I credit this insta-mood booster with my giddy delight that the movie does all sorts of things that are traditional, classic or expected (the "one last job" plot, holding up a storybook cover to begin an animated film, reflecting Wes Anderson's favored eccentric gifted family stories) and they feel totally fresh to my heart even though my brain says "excessively familiar!"

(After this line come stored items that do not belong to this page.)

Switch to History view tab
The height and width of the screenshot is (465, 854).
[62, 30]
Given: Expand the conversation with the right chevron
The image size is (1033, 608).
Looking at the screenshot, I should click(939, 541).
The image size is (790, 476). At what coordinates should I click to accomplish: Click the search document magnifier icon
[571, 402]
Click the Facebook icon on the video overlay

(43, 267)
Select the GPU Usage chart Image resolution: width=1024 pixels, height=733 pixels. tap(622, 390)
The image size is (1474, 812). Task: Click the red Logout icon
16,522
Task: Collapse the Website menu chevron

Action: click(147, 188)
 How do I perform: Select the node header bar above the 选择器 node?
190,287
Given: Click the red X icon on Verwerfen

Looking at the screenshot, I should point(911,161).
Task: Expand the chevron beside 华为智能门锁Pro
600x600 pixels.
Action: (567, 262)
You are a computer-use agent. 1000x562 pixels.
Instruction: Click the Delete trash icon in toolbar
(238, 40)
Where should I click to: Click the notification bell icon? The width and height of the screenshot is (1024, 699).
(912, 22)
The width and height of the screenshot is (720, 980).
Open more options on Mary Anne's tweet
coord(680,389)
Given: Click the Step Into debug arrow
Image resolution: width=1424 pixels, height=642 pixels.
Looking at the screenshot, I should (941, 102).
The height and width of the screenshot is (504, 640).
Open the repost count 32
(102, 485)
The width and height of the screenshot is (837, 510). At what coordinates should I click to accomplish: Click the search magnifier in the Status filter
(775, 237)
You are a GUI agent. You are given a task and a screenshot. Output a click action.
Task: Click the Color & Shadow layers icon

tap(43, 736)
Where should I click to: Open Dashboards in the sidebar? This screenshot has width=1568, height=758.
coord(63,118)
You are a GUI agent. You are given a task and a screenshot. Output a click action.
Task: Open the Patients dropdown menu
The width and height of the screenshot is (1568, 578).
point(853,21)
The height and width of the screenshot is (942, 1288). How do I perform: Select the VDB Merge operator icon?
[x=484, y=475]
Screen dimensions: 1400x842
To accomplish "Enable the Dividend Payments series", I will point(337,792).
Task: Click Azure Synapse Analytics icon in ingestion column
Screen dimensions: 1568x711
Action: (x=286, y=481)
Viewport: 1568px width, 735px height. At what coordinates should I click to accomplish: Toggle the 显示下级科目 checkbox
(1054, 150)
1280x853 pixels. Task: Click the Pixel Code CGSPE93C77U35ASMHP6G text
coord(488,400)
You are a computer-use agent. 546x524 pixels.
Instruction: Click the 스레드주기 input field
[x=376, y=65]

The portrait of a Foxy marriage is really compelling stuff, despite it happening in very tiny increments with screwball fast banter
If what I think is happening, is happening. It better not be.Of course it helps that talented actors are doing the voice work for roles to which they're well suited. Meryl Streep is so familiar and beloved that she can perfectly sell warm but formidable domesticity (who wouldn't want to marry and be bossed around by her?) along with the backstory idea that that's not all there is to her... she's lived! The town tart line is especially funny given Meryl’s recent forays into risqué humor. To quote It’s Complicated “Turns out, I’m a bit of a slut.” For his part George Clooney harnesses his mega-charm for a role that's all about how far charm can take you but what price people and their loved ones sometimes pay for that gift. While I don’t normally condone the animated film’s reliance on “names” as voice cast, it’s actually helpful in this one case. Part of the humor and pathos here is that the animals are ultra aware of whether or not their behavior is fitting in with what's expected of their species and we in turn are ultra aware that they're standing in for humans. This adds an extra meta layer to the laughs that come from both the mandatory anthropomorphics of the genre and the regressions into pure animalistic behavior. The recurring joke of the foxes eating like wild animals is hilarious each and every time. Especially because it always happen so quickly and is ignored by the characters once it has. They even pick up the dishes after their feeding frenzy! I don’t even always do that and…. I am ...not....an animal.
The best thing about the movie might be how excessively quotable! it is. "I don't know what you're talking about but it sounds illegal" I sense that the more we watch this, the more we'll crib from its extensive pantry full of laugh lines. I'm 100% certain that movie buffs who are good at sounds and whistles, will adopt Fox's signature send-off as well.
If you try that blueberry trick on me, you could rob me blind. I’d fall for it every time. Mmmmm, blueberries. So yummy. So yummy.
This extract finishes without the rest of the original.